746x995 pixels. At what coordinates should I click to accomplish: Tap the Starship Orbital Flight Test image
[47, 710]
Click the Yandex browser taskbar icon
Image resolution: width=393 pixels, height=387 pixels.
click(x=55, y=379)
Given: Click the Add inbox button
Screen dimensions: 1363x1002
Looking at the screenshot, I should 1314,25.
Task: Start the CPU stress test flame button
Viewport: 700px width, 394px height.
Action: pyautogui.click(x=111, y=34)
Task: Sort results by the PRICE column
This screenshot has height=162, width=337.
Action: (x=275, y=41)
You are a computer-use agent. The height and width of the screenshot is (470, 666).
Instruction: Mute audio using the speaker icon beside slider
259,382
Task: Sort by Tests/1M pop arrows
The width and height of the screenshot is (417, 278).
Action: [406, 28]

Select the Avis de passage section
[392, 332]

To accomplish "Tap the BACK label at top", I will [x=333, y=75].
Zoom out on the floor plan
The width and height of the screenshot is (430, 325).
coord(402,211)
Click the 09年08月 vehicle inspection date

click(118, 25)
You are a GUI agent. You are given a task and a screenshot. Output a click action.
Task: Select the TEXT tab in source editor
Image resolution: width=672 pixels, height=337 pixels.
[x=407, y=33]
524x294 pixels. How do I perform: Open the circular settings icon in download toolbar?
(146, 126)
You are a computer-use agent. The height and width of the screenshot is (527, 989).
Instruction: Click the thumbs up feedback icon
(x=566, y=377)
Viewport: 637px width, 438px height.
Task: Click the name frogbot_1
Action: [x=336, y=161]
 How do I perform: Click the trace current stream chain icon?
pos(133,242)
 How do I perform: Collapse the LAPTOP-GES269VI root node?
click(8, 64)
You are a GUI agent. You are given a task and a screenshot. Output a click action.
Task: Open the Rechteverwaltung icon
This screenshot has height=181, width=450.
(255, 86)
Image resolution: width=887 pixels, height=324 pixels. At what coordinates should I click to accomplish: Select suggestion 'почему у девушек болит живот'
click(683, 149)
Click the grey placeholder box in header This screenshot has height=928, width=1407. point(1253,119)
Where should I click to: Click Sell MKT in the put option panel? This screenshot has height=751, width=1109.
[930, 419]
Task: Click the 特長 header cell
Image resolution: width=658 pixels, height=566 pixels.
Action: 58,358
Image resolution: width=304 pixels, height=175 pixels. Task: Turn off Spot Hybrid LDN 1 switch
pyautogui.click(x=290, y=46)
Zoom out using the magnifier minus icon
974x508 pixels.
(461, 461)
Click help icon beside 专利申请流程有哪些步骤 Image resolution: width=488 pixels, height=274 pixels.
☆ ☆ ☆ ☆ ☆
:: EXERCISE INSTRUCTIONS ::
Quote every line of the data, word for word.

:: FINAL ANSWER ::
746x995 pixels. At what coordinates should I click to accomplish: Tap the Starship Orbital Flight Test image
[47, 710]
Click the Yandex browser taskbar icon
Image resolution: width=393 pixels, height=387 pixels.
click(x=55, y=379)
Given: Click the Add inbox button
Screen dimensions: 1363x1002
Looking at the screenshot, I should 1314,25.
Task: Start the CPU stress test flame button
Viewport: 700px width, 394px height.
Action: pyautogui.click(x=111, y=34)
Task: Sort results by the PRICE column
This screenshot has height=162, width=337.
Action: (x=275, y=41)
You are a computer-use agent. The height and width of the screenshot is (470, 666).
Instruction: Mute audio using the speaker icon beside slider
259,382
Task: Sort by Tests/1M pop arrows
The width and height of the screenshot is (417, 278).
Action: [406, 28]

Select the Avis de passage section
[392, 332]

To accomplish "Tap the BACK label at top", I will [x=333, y=75].
Zoom out on the floor plan
The width and height of the screenshot is (430, 325).
coord(402,211)
Click the 09年08月 vehicle inspection date

click(118, 25)
You are a GUI agent. You are given a task and a screenshot. Output a click action.
Task: Select the TEXT tab in source editor
Image resolution: width=672 pixels, height=337 pixels.
[x=407, y=33]
524x294 pixels. How do I perform: Open the circular settings icon in download toolbar?
(146, 126)
You are a computer-use agent. The height and width of the screenshot is (527, 989).
Instruction: Click the thumbs up feedback icon
(x=566, y=377)
Viewport: 637px width, 438px height.
Task: Click the name frogbot_1
Action: [x=336, y=161]
 How do I perform: Click the trace current stream chain icon?
pos(133,242)
 How do I perform: Collapse the LAPTOP-GES269VI root node?
click(8, 64)
You are a GUI agent. You are given a task and a screenshot. Output a click action.
Task: Open the Rechteverwaltung icon
This screenshot has height=181, width=450.
(255, 86)
Image resolution: width=887 pixels, height=324 pixels. At what coordinates should I click to accomplish: Select suggestion 'почему у девушек болит живот'
click(683, 149)
Click the grey placeholder box in header This screenshot has height=928, width=1407. point(1253,119)
Where should I click to: Click Sell MKT in the put option panel? This screenshot has height=751, width=1109.
[930, 419]
Task: Click the 特長 header cell
Image resolution: width=658 pixels, height=566 pixels.
Action: 58,358
Image resolution: width=304 pixels, height=175 pixels. Task: Turn off Spot Hybrid LDN 1 switch
pyautogui.click(x=290, y=46)
Zoom out using the magnifier minus icon
974x508 pixels.
(461, 461)
Click help icon beside 专利申请流程有哪些步骤 Image resolution: width=488 pixels, height=274 pixels.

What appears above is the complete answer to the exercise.